La gran cadena se queda así con dos locales en el partido lomense: uno en el centro, a dos cuadras de la municipalidad y otro en Banfield, sobre la calle Larroque. El de Temperley estaba en un lugar de paso muy estratégico, frente a la estación. No obstante, ya han quitado el cartel.
POR QUÉ CERRÓ
No hay nada claro al respecto. No hay ningún comunicado oficial en las redes sociales de la cadena ni tampoco algún posteo expreso por parte de la sucursal. Los gerentes no se han manifestado al respecto. No se sabe tampoco en que situación quedan los trabajadores. Fueron más de 15 años ininterrumpidos en los que el local mantuvo abiertas sus puertas.

Lo decimos así, en lugar de suponerlo, porque suponerlo sería inventar. Un cierre puede responder a una decisión comercial, al fin de un contrato de alquiler, a una reestructuración de la cadena o a un problema económico. Sin información, cualquiera de esas explicaciones es una hipótesis y ninguna es una noticia.
CONTEXTO ECONÓMICO
Según la Cámara de Restaurantes, bares y restaurantes de la Argentina perdieron entre un 30 y un 40 por ciento de su clientela en los últimos dos años. Su presidente, Carlos Alberto Yanelli, lo describió así:
«Hay una merma de un 40%. Un día trabajás muy bien y al otro no viene nadie».
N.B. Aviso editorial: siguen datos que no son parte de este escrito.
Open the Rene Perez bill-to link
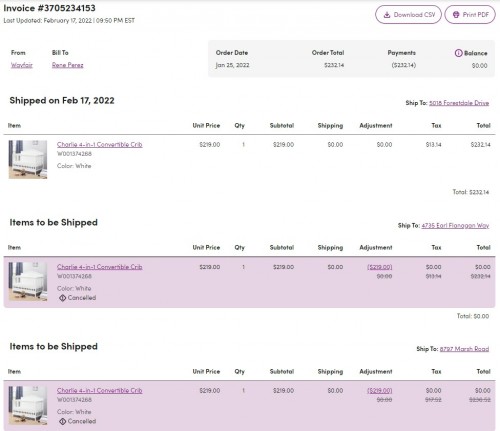The image size is (500, 431). [68, 65]
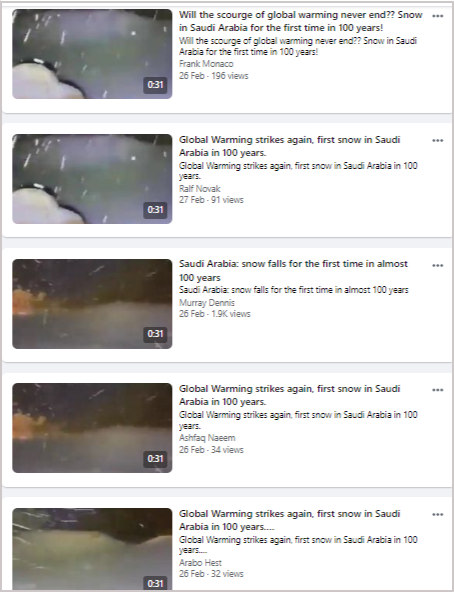Open more options for Frank Monaco's video
This screenshot has width=454, height=592.
437,16
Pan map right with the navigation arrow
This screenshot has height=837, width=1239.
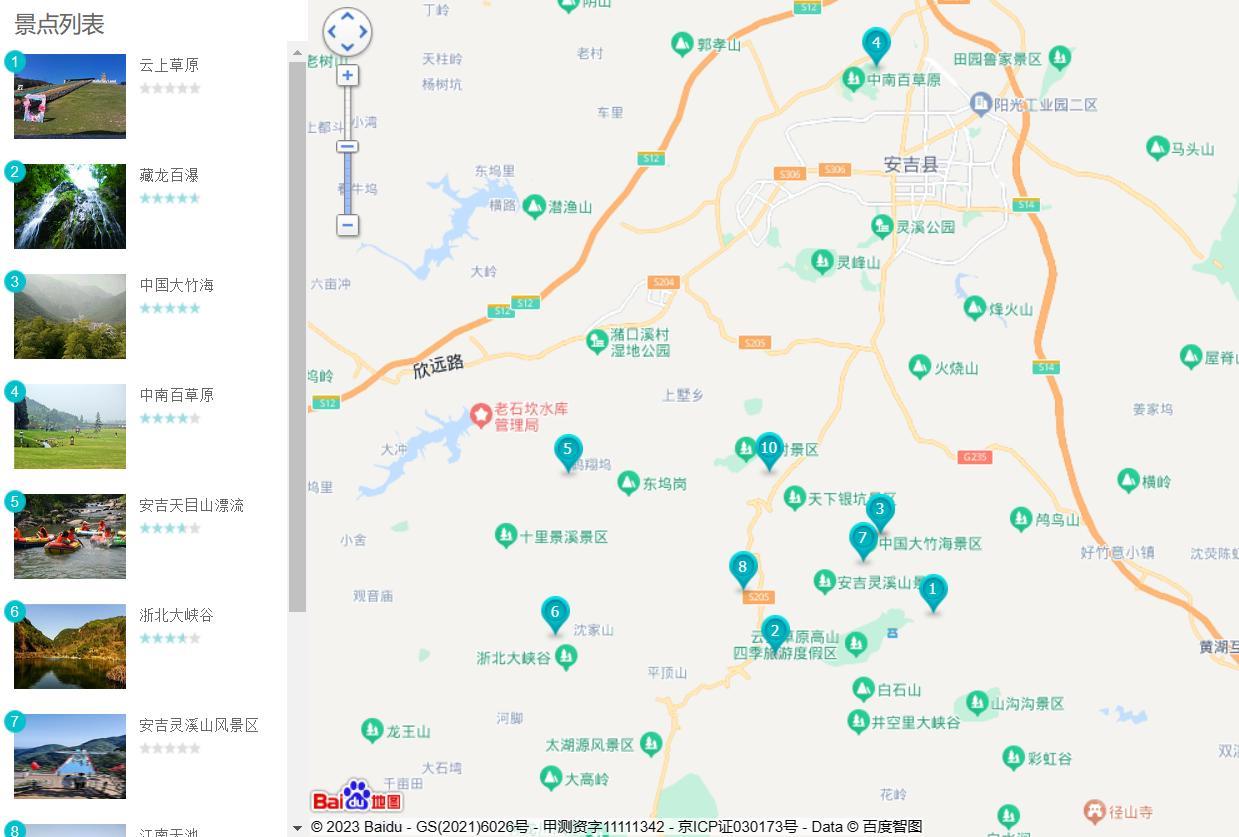pos(363,32)
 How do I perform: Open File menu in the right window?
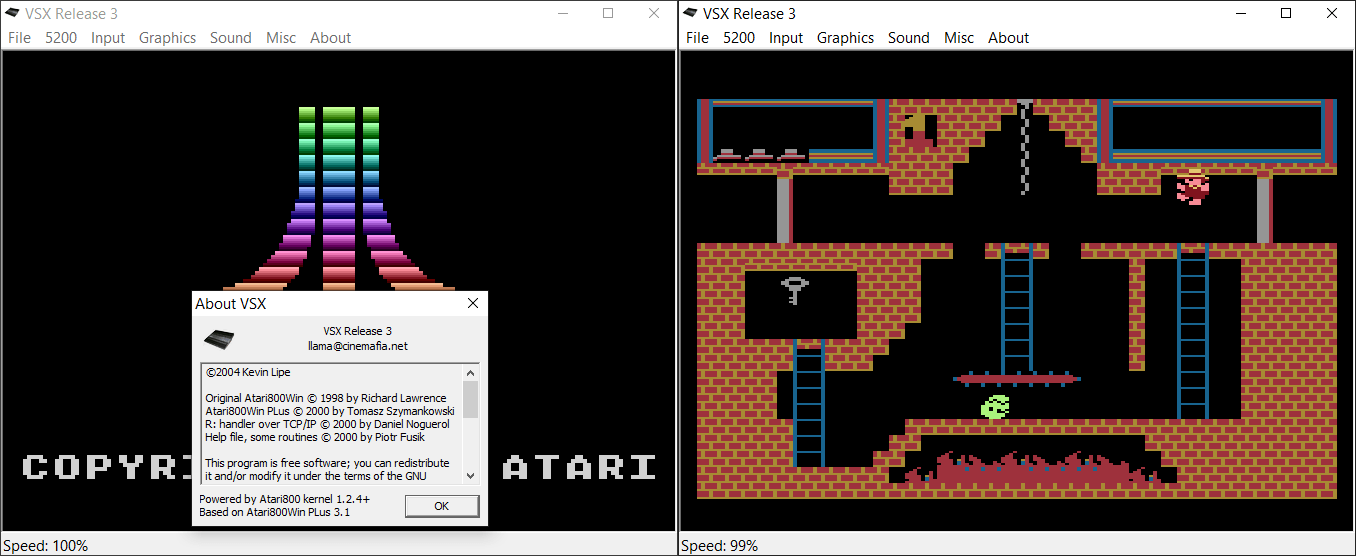pyautogui.click(x=698, y=38)
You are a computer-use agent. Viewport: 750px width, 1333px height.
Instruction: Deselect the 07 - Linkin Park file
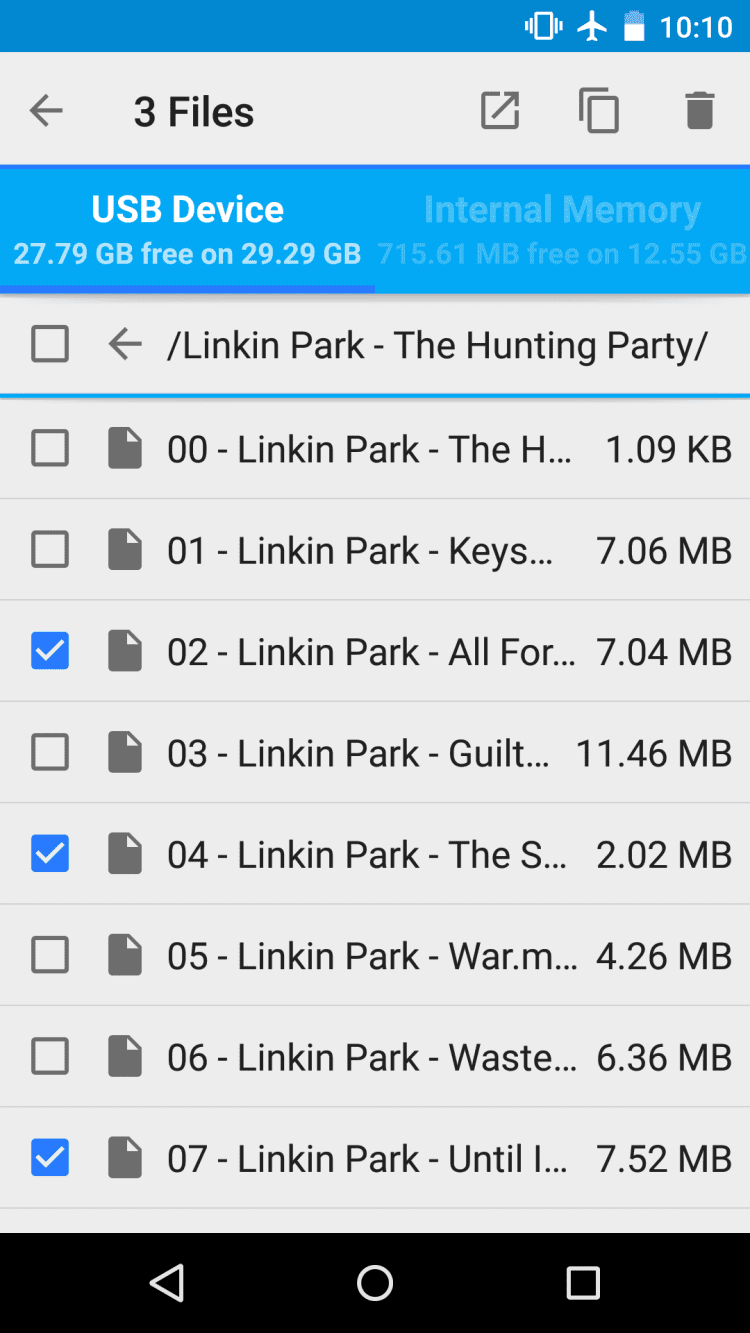[50, 1158]
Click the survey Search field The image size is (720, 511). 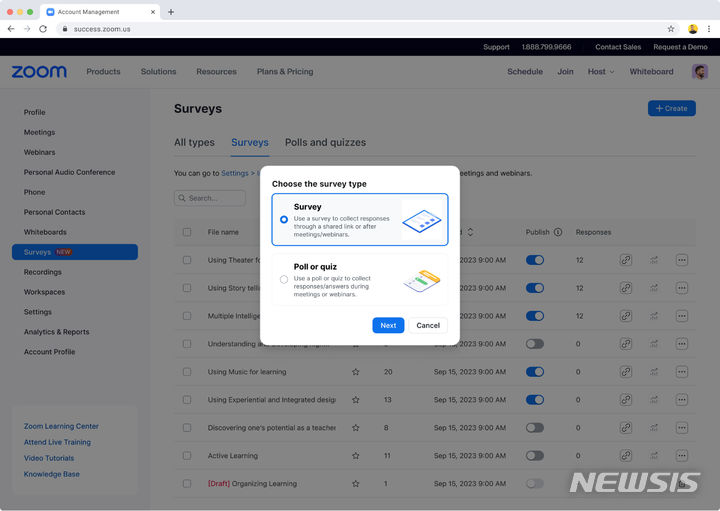pyautogui.click(x=210, y=198)
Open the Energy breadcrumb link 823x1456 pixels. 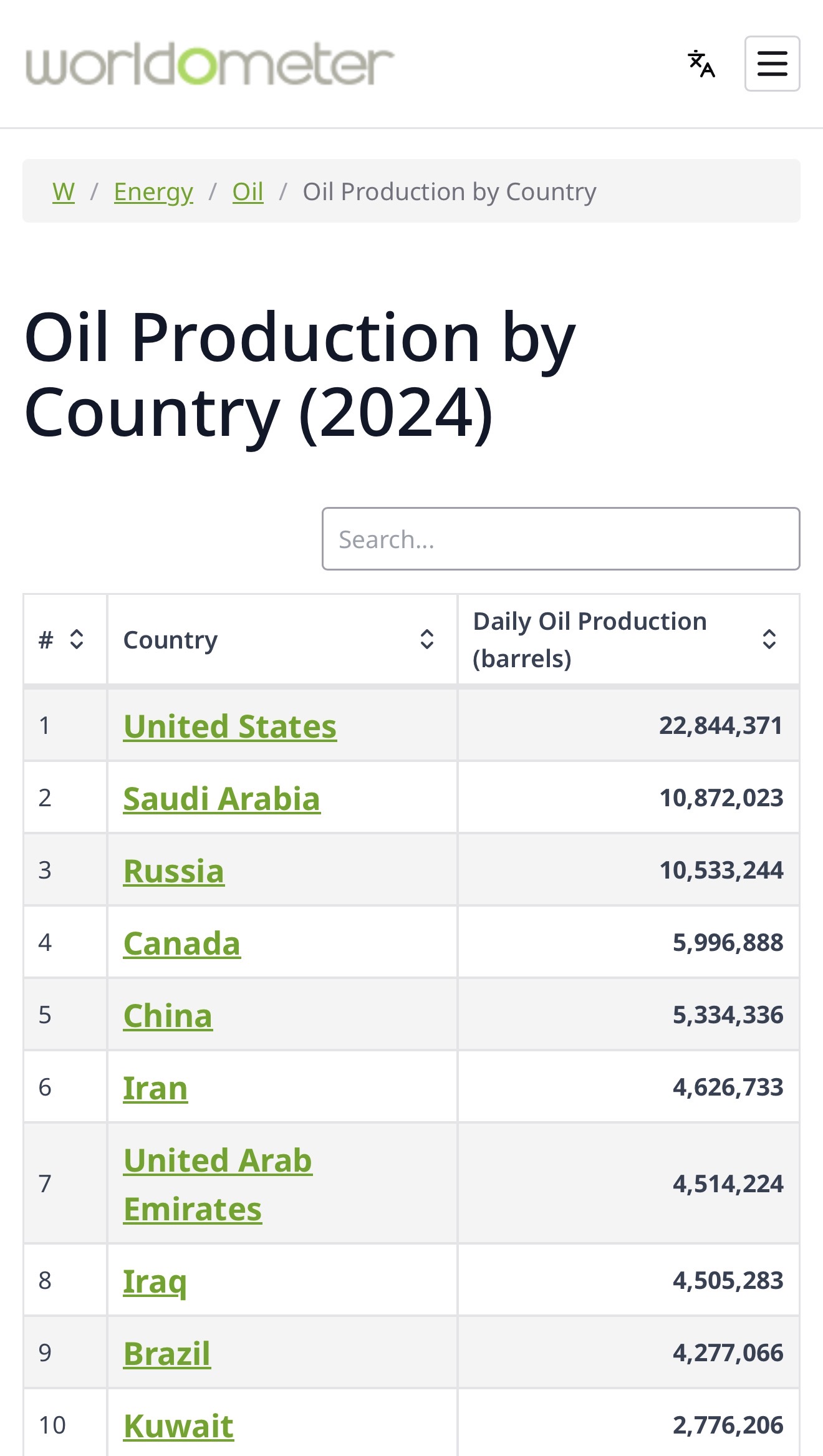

Y agregó una frase que resume el ánimo del sector: «no vemos una luz al final del túnel».
Desde la Federación Empresaria Hotelera Gastronómica, su presidente Daniel Prieto apuntó al fondo del problema: «Argentina es cara para el argentino porque el salario perdió poder de compra».
Este dato es contexto del rubro y no una explicación de este cierre en particular. No sabemos por qué cerró La Farola de Meeks. Sí sabemos en qué situación está la actividad a la que pertenece.
LO QUE QUEDA CUANDO CIERRA UN LOCAL ASÍ
Hay algo que pasa cuando cierra un comercio de años en una esquina céntrica, y que va más allá del negocio en sí. Los locales que llevan mucho tiempo en un lugar dejan de ser solamente comercios y se vuelven referencias urbanas. Sirven para dar indicaciones, ejemplo, «en la esquina donde está La Farola», como método para citarse, para ubicarse. Cuando desaparecen, el barrio pierde una coordenada y parte de su identidad.

Una persiana bajada en una esquina de paso, sin cartel y sin luz, también cambia además cómo se camina esa cuadra a la noche. Además, la cultura y la idiosincracia que tiene Argentina para con los bares es histórica: no son un lugar para ir a comer, son un verdadero punto de encuentro.